Do you want life? Come on, man. Join me in being a faithful witness of the gospel. That's this week. It happens all the time here. I'm just walking with Jesus going, "There he goes again." What else are we going to do this week? Watch this. In the same way, in verse 12, you see this come up: "If we deny him…" You have to draw a line from that word deny to faithless, because the synonym for "If we deny him" is "If we are faithless."

If we are not cross-carriers, if we are not active soldiers, if we are not professional athletes, then he will also deny us. That isn't Paul's idea. That is Matthew 10:33. "If you don't confess me before men, I will not confess you before the Father. You're not mine." One of the marks of being a Christ follower is that we suffer. Tertullian said, "The man who is afraid to suffer cannot belong to him who suffered." The man who is off mission cannot belong to this commander.

There is a very serious warning here. Don't sing his little songs and then live your own life. Don't salute him on Sunday and live your little life. Don't say what a wonderful cross it is and then go out there and build your kingdom. Now here's the good news. First of all, that's why we remember Christ. But here's the good news. Remember I told you to draw a line from "If we deny him, if we're faithless, he'll deny us"? Because he remains faithful.

The idea here is if we deny him, he'll deny us. We are faithless; he is not faithless. Meaning, when Christ says, "If you don't take my provision…" This is where I was going to take you to John 6, but I don't have time. Go read John 6. In John 6, when you get to verse 66, it's where Jesus is saying, "I'm the Bread of Life. If you don't eat my flesh and drink my blood…" And people are like, "That is weird." Jesus explains it. It says that some went away and no longer followed him, and he wasn't surprised because he knew who were his from the beginning.

People who are his from the beginning finish the race. They take up their cross and follow him. He is faithful. He's not going to mock himself. He's not going to say that full devotion is normal for a believer and then let a bunch of weak, said professors get into heaven, because he is faithful to himself. He will begin the work of grace, and he will complete the work of grace, and if you don't see the work of grace in you, it ought to concern you.

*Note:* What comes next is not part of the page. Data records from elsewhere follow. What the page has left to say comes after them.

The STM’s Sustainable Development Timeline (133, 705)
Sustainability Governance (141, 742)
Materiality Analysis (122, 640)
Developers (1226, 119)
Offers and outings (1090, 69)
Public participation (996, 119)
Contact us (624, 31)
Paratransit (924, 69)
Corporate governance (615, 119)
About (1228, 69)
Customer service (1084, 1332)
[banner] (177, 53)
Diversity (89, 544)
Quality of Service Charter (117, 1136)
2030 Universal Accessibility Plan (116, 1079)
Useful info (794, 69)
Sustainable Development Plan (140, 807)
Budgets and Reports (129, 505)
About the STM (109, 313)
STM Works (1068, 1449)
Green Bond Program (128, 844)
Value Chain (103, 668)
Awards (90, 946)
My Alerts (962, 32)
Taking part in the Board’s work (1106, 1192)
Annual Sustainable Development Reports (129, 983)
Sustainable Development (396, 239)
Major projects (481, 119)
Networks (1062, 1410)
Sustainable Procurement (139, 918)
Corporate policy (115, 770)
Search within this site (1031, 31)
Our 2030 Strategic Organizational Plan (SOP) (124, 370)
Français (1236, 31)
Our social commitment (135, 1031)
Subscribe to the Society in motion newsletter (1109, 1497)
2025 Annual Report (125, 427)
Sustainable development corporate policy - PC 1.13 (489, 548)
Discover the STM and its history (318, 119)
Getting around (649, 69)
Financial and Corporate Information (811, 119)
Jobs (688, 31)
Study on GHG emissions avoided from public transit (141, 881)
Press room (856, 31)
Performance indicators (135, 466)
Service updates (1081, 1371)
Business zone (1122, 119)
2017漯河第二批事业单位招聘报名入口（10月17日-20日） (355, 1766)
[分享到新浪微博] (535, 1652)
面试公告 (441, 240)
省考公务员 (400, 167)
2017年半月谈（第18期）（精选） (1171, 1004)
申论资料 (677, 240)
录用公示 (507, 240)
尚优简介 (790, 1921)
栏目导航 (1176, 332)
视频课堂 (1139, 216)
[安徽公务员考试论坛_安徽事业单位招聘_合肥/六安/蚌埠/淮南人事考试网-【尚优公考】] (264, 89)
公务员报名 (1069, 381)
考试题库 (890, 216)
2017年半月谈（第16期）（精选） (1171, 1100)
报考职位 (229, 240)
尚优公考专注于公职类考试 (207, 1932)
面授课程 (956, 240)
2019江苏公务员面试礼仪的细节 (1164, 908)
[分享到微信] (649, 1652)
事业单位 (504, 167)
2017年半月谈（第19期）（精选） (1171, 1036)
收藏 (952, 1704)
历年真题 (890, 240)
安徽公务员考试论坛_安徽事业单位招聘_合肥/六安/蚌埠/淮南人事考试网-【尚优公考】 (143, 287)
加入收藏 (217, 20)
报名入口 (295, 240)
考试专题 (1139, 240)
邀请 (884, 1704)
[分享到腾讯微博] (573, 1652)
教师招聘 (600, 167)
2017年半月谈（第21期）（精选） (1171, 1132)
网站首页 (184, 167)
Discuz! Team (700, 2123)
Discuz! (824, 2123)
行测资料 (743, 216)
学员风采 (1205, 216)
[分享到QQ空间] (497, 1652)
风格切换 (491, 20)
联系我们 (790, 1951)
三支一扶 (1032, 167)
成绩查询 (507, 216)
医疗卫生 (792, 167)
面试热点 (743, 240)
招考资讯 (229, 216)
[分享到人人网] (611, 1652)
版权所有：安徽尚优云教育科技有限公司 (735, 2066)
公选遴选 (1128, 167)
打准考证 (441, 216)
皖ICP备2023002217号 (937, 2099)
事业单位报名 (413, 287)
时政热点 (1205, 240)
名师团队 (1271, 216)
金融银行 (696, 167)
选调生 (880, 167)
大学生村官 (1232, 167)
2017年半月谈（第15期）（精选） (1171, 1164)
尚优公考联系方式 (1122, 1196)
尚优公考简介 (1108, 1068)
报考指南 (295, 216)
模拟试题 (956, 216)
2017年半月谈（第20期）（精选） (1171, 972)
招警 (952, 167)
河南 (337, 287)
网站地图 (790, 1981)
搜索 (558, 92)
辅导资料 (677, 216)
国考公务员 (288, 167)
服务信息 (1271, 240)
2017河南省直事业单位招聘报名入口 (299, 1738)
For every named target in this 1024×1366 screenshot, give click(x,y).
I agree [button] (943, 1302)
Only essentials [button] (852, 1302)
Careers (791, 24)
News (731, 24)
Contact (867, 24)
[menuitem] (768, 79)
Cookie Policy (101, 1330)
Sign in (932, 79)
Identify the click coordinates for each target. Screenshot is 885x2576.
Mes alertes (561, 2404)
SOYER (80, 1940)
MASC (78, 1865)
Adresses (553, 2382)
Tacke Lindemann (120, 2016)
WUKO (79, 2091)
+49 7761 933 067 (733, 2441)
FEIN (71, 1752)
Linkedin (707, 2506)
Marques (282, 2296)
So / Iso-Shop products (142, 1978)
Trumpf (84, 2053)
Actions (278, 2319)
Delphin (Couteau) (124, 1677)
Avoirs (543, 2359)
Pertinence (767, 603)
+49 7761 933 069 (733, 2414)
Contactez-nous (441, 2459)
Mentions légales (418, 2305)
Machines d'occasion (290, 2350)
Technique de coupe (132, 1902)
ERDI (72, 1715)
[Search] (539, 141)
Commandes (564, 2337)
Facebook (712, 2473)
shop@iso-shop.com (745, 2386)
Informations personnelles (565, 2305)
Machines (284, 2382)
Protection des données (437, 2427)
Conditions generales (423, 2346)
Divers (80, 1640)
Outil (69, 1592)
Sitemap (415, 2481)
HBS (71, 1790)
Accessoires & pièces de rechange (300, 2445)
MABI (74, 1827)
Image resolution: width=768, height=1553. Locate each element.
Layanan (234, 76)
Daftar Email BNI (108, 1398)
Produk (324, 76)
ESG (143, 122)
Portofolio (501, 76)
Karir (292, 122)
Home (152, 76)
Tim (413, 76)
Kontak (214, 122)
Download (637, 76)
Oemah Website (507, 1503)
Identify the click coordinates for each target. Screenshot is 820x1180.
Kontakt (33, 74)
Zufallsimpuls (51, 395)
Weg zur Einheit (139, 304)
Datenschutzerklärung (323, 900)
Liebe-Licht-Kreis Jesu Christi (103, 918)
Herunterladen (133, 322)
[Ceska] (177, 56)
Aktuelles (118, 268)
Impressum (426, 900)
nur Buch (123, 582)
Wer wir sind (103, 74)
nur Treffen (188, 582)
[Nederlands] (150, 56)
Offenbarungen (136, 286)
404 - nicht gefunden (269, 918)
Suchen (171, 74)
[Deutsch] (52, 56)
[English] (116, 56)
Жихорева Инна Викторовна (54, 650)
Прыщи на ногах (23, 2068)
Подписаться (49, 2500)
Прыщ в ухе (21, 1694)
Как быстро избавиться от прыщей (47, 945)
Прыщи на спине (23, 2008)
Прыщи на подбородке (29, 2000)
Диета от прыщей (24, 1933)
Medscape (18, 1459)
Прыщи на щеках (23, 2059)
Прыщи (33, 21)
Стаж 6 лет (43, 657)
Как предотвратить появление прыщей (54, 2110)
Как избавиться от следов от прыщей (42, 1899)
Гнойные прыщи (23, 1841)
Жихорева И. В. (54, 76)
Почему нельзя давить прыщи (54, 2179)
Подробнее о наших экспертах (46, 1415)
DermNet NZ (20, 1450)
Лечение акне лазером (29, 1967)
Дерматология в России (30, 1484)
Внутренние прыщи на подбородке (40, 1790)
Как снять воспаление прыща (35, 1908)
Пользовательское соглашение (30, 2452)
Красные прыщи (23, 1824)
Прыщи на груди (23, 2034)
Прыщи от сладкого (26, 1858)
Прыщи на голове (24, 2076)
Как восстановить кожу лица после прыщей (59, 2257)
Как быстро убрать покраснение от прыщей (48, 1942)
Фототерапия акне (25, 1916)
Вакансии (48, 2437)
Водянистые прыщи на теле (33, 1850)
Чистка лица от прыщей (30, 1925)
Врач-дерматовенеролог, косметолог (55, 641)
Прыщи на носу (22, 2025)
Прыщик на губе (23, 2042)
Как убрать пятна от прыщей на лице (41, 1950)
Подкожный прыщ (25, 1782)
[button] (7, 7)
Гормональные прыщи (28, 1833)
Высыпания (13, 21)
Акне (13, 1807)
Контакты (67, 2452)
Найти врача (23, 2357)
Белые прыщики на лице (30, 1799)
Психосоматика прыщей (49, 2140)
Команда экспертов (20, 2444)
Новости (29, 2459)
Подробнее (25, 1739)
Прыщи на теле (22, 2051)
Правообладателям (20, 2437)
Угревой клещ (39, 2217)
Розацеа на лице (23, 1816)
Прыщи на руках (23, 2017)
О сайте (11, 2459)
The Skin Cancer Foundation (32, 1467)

Now, Christian, here's some good news. He doesn't say you're going to be the perfect active soldier, the perfect professional athlete, or the perfect farmer. So, even when we are faithless…here's the tag…he is faithful. Peter, Christian or not? Say "Yes." Did Peter deny Jesus? Say "Yes." So how does that work? Here's how it works. Peter wept and mourned and cried out to God for forgiveness. He knew he was off mission, and he got back on mission.

He picked up his cross, and when it came time to die as a martyr, he said, "Don't you put me on a cross that way. That's how my Savior died. Turn that sucker upside down and nail my feet to the top." You're going to mess up this week. You messed up last week. Do what Peter did. Repent, weep, mourn, confess, get back in a band of soldiers, and say, "Let's go." Amen? Let's worship our King.

Father, I thank you that even when we're not, you're faithful, but let us not be deluded with our little songs. Let us follow our Savior. Would you open the eyes of nonbelievers? Would you let them hear today of the goodness of your work and the beauty of your cross? And may somebody out there who is chosen see your love and run to you in this moment, and may those of us who know you listen to the description of our competent, caring commander who has already been crowned, and let us live for him so that we will share in that life and crown. In Jesus' name, amen.